**Document excerpt:**
┏━━
Not etched in stone
There are many reasons for pushback on the Senate health care legislative ‘compromise’. Abortion funding is chief among them. But other threats to the vulnerable are in there – how bizarre that this is called ‘health care reform’ – and Senate Democratic leaders crafting it want to use a power play to keep bad law once they make bad law.
They can’t do that, say some real reform-minded senators.
Two pro-life senators plan to raise a constitutional challenge to a section of the Senate health care bill that makes the infamous “death panels” permanent. They say it is unconstitutional to pass a law that prevents Congress from overturning the law at a later point
Senators Jim DeMint of South Carolina and John Ensign of Nevada raised a Constitutional Point of Order on the Senate floor against the bill on behalf of other Republican lawmakers.
The Senate will vote tomorrow on the bill’s constitutionality.
Yes, they’re trying to push this through while Americans are absorbed in Christmas and family celebrations. Scoundrels, keeping the Senate in session and hard at work instead of allowing them time to be with their families.
This is insidious.
At issue is Section 3403 of Senator Harry Reid’s manager’s amendment that the Senate adopted Tuesday morning and is now part of the pro-abortion, government-run health care bill.
┗━━
**Requirement 1:**
Condense the paragraph of the post on the Senate health care bill that begins "There are many reasons for pushback" into a short bulleted list that keeps its main facts.
**Requirement 2:**
Quote the post on the Senate health care bill word for word, starting at "Yes, they’re trying" and ending at "with their families.".

**Records supplied:**
┏━━
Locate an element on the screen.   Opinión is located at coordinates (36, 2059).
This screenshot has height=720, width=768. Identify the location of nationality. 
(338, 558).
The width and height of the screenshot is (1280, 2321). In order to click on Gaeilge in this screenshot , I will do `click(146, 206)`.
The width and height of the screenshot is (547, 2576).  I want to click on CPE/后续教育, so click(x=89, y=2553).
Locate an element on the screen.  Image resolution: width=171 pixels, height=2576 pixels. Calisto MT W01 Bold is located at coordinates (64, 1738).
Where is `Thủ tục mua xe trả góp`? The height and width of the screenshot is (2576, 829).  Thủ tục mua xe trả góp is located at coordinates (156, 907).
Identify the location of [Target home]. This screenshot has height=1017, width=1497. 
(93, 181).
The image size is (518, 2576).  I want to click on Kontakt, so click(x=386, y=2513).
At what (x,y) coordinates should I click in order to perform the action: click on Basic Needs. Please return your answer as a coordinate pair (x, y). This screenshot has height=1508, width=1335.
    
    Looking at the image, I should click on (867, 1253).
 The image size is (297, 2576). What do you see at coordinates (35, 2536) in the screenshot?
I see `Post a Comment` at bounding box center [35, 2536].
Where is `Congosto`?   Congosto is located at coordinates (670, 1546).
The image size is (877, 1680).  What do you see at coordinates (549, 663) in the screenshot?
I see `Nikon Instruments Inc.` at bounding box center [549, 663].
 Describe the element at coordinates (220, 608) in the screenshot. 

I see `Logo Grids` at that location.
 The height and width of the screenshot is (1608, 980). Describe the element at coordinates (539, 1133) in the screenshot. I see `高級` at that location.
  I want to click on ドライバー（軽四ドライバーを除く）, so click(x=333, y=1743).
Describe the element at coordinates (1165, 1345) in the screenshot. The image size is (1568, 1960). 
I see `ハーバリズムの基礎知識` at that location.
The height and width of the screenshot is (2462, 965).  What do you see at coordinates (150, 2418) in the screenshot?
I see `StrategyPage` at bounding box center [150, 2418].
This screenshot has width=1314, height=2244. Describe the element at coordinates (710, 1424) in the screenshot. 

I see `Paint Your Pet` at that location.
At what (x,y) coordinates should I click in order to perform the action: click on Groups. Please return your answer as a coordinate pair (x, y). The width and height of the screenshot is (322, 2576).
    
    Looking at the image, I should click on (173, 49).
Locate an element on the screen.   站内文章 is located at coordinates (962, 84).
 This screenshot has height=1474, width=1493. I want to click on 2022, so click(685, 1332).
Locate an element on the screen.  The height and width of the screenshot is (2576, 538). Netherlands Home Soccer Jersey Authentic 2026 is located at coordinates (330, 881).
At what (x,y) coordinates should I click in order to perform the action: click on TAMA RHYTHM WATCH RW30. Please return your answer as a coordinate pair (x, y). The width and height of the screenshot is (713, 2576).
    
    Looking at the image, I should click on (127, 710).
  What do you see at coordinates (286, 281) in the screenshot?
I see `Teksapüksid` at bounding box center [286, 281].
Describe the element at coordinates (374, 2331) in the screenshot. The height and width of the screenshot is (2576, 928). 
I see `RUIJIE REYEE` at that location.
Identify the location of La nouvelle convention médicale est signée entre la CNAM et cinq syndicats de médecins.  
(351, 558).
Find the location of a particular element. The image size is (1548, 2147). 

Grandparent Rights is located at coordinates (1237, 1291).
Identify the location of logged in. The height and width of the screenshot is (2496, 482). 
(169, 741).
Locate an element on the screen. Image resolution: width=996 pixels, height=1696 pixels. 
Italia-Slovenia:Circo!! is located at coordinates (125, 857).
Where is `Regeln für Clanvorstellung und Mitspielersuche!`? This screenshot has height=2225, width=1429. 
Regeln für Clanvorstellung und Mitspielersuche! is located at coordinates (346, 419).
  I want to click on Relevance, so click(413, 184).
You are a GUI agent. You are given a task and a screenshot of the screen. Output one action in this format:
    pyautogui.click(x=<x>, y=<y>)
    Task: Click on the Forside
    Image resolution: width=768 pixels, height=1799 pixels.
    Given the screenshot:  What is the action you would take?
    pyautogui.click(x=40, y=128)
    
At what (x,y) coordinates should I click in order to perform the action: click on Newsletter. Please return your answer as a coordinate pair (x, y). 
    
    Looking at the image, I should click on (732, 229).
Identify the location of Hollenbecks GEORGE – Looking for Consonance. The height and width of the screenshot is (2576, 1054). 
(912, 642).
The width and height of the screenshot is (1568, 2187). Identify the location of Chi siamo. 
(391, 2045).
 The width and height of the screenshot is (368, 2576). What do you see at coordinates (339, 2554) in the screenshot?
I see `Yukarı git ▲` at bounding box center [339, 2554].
┗━━
**Response 1:**
- The Senate health care legislative "compromise" faces pushback for many reasons, chiefly abortion funding.
- The bill also contains other threats to the vulnerable.
- Senate Democratic leaders crafting it want to use a power play to keep the law in place once it is made.

**Response 2:**
Yes, they’re trying to push this through while Americans are absorbed in Christmas and family celebrations. Scoundrels, keeping the Senate in session and hard at work instead of allowing them time to be with their families.